%%

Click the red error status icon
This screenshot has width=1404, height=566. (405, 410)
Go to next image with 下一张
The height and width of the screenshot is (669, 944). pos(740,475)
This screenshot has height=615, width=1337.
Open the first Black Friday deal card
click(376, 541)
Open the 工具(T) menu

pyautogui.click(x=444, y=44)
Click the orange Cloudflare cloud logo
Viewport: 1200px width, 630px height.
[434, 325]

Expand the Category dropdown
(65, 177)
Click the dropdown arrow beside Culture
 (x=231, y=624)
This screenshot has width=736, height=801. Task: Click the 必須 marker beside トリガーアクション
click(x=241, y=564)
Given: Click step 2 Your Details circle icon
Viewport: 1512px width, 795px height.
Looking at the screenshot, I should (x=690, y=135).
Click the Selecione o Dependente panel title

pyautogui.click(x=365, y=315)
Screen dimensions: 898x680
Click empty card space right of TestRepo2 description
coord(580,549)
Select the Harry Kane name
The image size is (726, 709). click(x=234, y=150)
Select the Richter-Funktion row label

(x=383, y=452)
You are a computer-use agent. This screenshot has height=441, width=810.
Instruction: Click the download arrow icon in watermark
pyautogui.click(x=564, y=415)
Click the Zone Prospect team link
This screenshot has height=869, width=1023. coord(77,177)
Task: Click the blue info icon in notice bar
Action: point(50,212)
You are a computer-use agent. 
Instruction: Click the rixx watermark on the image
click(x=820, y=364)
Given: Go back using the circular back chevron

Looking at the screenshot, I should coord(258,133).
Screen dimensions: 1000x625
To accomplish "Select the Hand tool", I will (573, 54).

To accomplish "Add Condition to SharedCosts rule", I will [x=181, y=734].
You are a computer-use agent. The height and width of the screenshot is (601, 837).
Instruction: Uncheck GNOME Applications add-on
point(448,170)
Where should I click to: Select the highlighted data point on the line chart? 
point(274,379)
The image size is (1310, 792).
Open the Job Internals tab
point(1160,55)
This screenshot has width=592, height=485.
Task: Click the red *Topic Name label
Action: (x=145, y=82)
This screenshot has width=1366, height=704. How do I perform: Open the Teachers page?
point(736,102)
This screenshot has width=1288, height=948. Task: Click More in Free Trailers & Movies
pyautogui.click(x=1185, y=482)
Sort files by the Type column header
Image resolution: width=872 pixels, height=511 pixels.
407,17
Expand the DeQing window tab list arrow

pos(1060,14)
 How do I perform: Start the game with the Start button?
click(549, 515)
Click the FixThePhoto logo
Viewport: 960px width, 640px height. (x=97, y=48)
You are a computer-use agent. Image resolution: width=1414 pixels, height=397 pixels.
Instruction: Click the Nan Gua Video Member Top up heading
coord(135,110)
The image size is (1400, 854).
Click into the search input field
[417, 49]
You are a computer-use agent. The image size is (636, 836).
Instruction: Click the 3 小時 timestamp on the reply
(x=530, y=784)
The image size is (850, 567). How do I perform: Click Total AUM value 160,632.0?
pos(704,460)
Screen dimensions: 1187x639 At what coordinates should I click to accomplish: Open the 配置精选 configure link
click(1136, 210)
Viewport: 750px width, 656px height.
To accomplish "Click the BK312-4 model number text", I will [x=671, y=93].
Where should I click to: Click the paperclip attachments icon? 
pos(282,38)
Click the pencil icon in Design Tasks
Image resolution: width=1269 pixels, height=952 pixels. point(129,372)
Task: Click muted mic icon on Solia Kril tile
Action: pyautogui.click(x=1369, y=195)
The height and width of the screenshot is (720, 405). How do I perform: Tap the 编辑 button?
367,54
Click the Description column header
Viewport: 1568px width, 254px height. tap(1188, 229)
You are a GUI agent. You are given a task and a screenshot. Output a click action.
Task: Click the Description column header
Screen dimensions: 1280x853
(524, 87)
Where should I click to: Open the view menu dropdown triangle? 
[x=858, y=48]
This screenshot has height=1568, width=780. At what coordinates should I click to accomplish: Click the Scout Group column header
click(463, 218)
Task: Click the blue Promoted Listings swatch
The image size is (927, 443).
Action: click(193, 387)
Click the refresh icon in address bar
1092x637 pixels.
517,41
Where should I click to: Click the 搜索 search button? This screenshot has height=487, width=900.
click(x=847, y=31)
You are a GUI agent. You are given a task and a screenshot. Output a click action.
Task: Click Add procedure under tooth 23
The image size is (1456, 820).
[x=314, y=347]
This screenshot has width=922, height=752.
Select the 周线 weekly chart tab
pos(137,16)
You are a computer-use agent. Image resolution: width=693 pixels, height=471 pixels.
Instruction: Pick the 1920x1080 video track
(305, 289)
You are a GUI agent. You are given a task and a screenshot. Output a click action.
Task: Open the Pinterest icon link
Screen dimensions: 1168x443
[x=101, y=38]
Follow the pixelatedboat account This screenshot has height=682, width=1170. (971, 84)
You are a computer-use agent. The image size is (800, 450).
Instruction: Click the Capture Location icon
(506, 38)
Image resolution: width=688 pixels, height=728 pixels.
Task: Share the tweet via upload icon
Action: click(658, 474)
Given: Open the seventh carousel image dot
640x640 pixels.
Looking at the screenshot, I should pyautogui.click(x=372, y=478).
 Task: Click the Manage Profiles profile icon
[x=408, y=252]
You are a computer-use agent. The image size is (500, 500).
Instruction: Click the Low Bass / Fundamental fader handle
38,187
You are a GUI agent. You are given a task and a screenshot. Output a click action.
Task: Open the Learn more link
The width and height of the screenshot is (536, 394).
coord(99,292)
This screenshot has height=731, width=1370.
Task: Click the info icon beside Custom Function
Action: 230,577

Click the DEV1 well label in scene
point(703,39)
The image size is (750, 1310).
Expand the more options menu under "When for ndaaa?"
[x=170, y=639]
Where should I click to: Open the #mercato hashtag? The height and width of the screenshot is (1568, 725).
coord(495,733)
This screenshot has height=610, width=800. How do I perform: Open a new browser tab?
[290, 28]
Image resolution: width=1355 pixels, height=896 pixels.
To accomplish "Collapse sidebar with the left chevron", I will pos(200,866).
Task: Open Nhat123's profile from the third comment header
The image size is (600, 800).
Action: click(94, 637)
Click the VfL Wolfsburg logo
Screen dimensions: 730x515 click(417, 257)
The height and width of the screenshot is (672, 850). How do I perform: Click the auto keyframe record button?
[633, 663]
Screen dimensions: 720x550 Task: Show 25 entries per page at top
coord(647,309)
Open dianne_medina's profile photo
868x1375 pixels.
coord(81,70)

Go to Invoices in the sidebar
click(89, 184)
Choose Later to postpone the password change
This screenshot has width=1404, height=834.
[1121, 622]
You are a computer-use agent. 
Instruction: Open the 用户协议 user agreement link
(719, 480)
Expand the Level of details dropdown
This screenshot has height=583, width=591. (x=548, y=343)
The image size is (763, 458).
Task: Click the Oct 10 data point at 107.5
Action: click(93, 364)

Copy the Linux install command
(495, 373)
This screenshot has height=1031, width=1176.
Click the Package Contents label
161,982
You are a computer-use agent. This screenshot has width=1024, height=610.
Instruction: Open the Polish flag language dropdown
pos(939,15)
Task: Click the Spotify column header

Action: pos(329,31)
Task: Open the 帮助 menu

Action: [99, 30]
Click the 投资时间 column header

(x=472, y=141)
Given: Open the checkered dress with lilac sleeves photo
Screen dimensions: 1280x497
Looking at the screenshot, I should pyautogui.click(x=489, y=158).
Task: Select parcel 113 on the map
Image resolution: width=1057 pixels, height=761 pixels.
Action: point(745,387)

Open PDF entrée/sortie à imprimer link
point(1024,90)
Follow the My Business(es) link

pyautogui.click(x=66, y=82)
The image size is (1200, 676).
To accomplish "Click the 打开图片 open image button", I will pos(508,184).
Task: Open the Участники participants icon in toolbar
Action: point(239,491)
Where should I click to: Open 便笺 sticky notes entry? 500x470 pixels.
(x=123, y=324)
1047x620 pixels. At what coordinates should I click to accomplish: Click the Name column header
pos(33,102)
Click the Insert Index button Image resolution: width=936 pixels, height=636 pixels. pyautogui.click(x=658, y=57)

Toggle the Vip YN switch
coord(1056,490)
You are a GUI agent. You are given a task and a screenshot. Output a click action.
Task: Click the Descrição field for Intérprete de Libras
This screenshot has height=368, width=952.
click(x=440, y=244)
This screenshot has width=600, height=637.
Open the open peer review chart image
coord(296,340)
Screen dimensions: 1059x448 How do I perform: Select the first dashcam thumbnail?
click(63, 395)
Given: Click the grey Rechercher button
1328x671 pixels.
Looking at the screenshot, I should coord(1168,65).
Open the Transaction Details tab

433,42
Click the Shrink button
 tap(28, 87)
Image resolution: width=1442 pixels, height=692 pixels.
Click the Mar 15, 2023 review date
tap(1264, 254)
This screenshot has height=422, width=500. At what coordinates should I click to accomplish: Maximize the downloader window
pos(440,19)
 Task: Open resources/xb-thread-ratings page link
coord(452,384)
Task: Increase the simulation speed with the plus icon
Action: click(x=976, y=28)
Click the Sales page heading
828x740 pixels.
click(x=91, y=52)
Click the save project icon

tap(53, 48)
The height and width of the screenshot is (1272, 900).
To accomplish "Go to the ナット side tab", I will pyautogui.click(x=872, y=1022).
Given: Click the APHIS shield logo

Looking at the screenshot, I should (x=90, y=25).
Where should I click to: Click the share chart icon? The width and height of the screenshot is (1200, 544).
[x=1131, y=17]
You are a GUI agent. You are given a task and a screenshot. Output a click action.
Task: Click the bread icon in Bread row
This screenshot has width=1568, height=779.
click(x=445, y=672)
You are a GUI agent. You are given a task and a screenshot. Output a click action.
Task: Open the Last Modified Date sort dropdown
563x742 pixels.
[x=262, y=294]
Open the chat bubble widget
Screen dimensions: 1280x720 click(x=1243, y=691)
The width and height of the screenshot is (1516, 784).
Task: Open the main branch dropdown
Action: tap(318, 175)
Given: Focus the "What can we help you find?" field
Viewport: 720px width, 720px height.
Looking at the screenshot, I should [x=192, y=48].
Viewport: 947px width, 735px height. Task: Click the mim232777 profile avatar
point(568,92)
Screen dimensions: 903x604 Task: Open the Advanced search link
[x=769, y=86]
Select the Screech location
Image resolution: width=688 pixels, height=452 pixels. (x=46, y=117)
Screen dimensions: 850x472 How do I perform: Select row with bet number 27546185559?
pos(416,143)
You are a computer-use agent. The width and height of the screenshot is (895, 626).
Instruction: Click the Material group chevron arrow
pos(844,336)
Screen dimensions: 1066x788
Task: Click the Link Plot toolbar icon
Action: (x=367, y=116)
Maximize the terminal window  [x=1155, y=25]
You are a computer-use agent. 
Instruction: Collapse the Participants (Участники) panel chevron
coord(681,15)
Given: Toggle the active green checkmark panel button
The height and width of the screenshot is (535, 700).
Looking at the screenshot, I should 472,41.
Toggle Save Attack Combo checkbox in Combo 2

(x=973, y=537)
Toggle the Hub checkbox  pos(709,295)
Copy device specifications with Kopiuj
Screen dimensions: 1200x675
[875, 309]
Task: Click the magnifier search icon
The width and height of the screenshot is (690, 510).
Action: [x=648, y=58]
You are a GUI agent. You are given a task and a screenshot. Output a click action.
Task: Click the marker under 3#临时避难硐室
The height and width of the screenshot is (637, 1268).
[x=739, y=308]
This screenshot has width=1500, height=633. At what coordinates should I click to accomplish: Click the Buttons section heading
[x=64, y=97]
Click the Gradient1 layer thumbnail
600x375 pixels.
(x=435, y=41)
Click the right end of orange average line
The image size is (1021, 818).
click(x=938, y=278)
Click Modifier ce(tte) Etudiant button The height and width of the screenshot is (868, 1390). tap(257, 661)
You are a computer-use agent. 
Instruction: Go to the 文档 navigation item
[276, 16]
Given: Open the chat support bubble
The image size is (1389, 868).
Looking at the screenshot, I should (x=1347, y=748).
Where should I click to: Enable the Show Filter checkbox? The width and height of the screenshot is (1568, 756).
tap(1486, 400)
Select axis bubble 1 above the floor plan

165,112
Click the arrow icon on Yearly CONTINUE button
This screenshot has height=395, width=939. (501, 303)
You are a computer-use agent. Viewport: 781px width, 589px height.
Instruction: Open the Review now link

%%

■ What to do
Transcribe the records above exactly, beginning at the line that contains "Open PDF entrée/sortie à imprimer link" and ending with the line that contains "Given: Click the grey Rechercher button", both included, and nothing else.

■ Result of this task
Open PDF entrée/sortie à imprimer link
point(1024,90)
Follow the My Business(es) link

pyautogui.click(x=66, y=82)
The image size is (1200, 676).
To accomplish "Click the 打开图片 open image button", I will pos(508,184).
Task: Open the Участники participants icon in toolbar
Action: point(239,491)
Where should I click to: Open 便笺 sticky notes entry? 500x470 pixels.
(x=123, y=324)
1047x620 pixels. At what coordinates should I click to accomplish: Click the Name column header
pos(33,102)
Click the Insert Index button Image resolution: width=936 pixels, height=636 pixels. pyautogui.click(x=658, y=57)

Toggle the Vip YN switch
coord(1056,490)
You are a GUI agent. You are given a task and a screenshot. Output a click action.
Task: Click the Descrição field for Intérprete de Libras
This screenshot has height=368, width=952.
click(x=440, y=244)
This screenshot has width=600, height=637.
Open the open peer review chart image
coord(296,340)
Screen dimensions: 1059x448 How do I perform: Select the first dashcam thumbnail?
click(63, 395)
Given: Click the grey Rechercher button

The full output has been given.